TAREA:
Reproduce al pie de la letra todos los registros que siguen.

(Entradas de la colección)
════════════════════

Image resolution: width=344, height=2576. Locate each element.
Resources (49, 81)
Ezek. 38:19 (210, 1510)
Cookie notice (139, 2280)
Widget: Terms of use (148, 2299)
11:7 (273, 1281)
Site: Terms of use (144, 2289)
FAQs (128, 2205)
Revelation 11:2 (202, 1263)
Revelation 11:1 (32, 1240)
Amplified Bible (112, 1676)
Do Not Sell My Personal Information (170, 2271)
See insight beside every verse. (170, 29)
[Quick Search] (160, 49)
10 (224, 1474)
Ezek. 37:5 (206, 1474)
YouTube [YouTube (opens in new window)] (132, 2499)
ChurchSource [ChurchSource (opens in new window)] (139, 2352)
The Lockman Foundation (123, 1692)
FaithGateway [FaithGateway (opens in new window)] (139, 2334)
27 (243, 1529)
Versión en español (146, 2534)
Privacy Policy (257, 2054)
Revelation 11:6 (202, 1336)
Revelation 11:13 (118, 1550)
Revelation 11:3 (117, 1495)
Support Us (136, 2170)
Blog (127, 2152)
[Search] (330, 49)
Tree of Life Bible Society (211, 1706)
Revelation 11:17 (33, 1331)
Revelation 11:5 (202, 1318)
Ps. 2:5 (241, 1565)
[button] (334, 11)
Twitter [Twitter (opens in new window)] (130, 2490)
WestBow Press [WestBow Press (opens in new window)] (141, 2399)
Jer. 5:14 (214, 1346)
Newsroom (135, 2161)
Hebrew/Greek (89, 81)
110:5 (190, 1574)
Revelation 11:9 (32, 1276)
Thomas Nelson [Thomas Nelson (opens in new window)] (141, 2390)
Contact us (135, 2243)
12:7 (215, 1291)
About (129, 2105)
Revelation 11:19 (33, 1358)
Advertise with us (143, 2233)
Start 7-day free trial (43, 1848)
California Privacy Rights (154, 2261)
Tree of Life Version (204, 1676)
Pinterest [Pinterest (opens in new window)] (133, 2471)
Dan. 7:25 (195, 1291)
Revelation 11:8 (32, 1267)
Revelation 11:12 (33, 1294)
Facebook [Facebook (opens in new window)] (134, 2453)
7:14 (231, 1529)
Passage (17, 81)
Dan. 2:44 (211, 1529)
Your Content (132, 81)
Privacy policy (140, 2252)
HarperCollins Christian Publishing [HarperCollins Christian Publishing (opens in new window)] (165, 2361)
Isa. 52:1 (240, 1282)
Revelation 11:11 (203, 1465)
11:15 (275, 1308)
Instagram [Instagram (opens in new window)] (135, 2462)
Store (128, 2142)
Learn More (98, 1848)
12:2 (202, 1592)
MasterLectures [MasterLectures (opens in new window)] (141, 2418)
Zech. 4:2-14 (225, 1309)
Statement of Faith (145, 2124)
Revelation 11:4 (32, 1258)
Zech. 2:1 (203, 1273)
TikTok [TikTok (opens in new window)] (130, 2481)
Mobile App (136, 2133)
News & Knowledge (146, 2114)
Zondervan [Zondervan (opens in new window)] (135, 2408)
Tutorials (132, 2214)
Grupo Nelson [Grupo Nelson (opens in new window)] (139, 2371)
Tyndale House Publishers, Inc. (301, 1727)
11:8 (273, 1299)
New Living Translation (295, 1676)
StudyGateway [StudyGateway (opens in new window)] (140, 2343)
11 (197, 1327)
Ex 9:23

════════════════════

SOLUCIÓN:
Image resolution: width=344, height=2576. Locate each element.
Resources (49, 81)
Ezek. 38:19 (210, 1510)
Cookie notice (139, 2280)
Widget: Terms of use (148, 2299)
11:7 (273, 1281)
Site: Terms of use (144, 2289)
FAQs (128, 2205)
Revelation 11:2 (202, 1263)
Revelation 11:1 (32, 1240)
Amplified Bible (112, 1676)
Do Not Sell My Personal Information (170, 2271)
See insight beside every verse. (170, 29)
[Quick Search] (160, 49)
10 (224, 1474)
Ezek. 37:5 (206, 1474)
YouTube [YouTube (opens in new window)] (132, 2499)
ChurchSource [ChurchSource (opens in new window)] (139, 2352)
The Lockman Foundation (123, 1692)
FaithGateway [FaithGateway (opens in new window)] (139, 2334)
27 (243, 1529)
Versión en español (146, 2534)
Privacy Policy (257, 2054)
Revelation 11:6 (202, 1336)
Revelation 11:13 (118, 1550)
Revelation 11:3 (117, 1495)
Support Us (136, 2170)
Blog (127, 2152)
[Search] (330, 49)
Tree of Life Bible Society (211, 1706)
Revelation 11:17 (33, 1331)
Revelation 11:5 (202, 1318)
Ps. 2:5 (241, 1565)
[button] (334, 11)
Twitter [Twitter (opens in new window)] (130, 2490)
WestBow Press [WestBow Press (opens in new window)] (141, 2399)
Jer. 5:14 (214, 1346)
Newsroom (135, 2161)
Hebrew/Greek (89, 81)
110:5 (190, 1574)
Revelation 11:9 (32, 1276)
Thomas Nelson [Thomas Nelson (opens in new window)] (141, 2390)
Contact us (135, 2243)
12:7 (215, 1291)
About (129, 2105)
Revelation 11:19 (33, 1358)
Advertise with us (143, 2233)
Start 7-day free trial (43, 1848)
California Privacy Rights (154, 2261)
Tree of Life Version (204, 1676)
Pinterest [Pinterest (opens in new window)] (133, 2471)
Dan. 7:25 (195, 1291)
Revelation 11:8 (32, 1267)
Revelation 11:12 (33, 1294)
Facebook [Facebook (opens in new window)] (134, 2453)
7:14 (231, 1529)
Passage (17, 81)
Dan. 2:44 (211, 1529)
Your Content (132, 81)
Privacy policy (140, 2252)
HarperCollins Christian Publishing [HarperCollins Christian Publishing (opens in new window)] (165, 2361)
Isa. 52:1 (240, 1282)
Revelation 11:11 (203, 1465)
11:15 (275, 1308)
Instagram [Instagram (opens in new window)] (135, 2462)
Store (128, 2142)
Learn More (98, 1848)
12:2 (202, 1592)
MasterLectures [MasterLectures (opens in new window)] (141, 2418)
Zech. 4:2-14 (225, 1309)
Statement of Faith (145, 2124)
Revelation 11:4 (32, 1258)
Zech. 2:1 (203, 1273)
TikTok [TikTok (opens in new window)] (130, 2481)
Mobile App (136, 2133)
News & Knowledge (146, 2114)
Zondervan [Zondervan (opens in new window)] (135, 2408)
Tutorials (132, 2214)
Grupo Nelson [Grupo Nelson (opens in new window)] (139, 2371)
Tyndale House Publishers, Inc. (301, 1727)
11:8 (273, 1299)
New Living Translation (295, 1676)
StudyGateway [StudyGateway (opens in new window)] (140, 2343)
11 (197, 1327)
Ex 9:23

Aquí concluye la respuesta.